Missing from all this is some of the chat room discussion from the Midrat's show linked above, which included suggestions that some (all?) of the older generation of military leaders retire or otherwise get out of the way to make room for the new. Such suggestions are, as you might guess, usually made by the younger crowd.
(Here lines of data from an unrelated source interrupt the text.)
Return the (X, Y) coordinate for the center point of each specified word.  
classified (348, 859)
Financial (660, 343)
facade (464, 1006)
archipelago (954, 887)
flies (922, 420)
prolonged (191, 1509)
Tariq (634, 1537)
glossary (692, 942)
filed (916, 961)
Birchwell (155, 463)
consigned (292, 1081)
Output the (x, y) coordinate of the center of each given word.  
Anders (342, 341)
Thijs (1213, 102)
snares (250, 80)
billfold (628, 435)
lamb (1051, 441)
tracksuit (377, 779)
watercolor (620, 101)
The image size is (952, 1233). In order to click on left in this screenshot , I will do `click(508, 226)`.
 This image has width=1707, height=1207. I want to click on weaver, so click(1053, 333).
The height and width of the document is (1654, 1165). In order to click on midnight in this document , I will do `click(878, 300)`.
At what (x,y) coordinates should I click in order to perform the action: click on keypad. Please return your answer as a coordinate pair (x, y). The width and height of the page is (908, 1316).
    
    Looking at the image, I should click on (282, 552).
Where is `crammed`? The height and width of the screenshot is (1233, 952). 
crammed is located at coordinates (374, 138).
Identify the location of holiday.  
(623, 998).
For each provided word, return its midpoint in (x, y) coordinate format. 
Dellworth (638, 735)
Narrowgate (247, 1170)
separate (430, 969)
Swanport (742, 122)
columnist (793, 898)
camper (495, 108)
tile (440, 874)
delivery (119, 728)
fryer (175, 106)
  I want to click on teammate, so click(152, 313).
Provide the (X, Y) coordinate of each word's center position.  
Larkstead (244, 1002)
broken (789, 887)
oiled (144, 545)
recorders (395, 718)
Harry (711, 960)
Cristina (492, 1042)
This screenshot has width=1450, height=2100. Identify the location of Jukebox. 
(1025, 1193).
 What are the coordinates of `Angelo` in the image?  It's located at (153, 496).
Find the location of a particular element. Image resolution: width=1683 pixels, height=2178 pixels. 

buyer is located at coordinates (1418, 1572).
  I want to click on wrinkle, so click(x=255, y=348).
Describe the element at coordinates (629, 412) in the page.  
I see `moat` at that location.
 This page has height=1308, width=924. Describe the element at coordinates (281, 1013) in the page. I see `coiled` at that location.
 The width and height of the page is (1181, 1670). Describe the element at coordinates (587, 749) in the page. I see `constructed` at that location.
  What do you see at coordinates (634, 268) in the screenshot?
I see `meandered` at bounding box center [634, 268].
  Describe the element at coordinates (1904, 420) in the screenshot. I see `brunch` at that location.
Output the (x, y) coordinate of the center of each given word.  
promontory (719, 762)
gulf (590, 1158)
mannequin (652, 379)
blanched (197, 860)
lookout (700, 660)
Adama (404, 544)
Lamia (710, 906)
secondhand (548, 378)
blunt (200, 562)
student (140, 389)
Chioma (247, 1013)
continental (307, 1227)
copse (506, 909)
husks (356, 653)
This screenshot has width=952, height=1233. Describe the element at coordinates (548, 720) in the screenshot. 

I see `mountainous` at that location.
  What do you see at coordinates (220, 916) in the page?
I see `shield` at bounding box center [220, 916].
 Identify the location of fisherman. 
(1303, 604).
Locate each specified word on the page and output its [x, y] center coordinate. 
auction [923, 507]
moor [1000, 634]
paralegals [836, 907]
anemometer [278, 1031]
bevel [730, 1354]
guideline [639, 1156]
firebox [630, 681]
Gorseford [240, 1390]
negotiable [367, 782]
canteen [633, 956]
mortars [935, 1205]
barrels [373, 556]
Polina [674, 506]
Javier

I might have even made the same suggestions when I was a young ensign . . .

About a zillion years ago, when I was somewhat younger myself, there was this Bob Dylan song that also raised a similar argument, The Times They Are A-Changin':
Come mothers and fathers
Throughout the land
And don’t criticize
What you can’t understand
Your sons and your daughters
Are beyond your command
Your old road is rapidly agin’
Please get out of the new one if you can’t lend your hand
For the times they are a-changin’
Change "mothers and fathers" to "generals and admirals" and, well, there is an anthem there for someone to seize on.

I would note, however, before the crowd runs amok and demands gray haired heads on pikes, that Halsey, Nimitz, Mitscher, Spruance, Eisenhower, MacArthur, King, Leahy, Patton, and Marshall were all in their 50's or older in 1941 when the U.S. got into WWII. Omar Bradley was "only" 48 when at the start of U.S. involvement.

So, yeah, there is always going to be a "generation gap" but the seems to me that the key is not to toss off the old just because of some arbitrary age thing.

UPDATE: Oh, got caught in something else and forgot to mention that you should be looking over at Information Dissemination for a slew of great guest posts put there as part of ID's 5th anniversary - all great reads.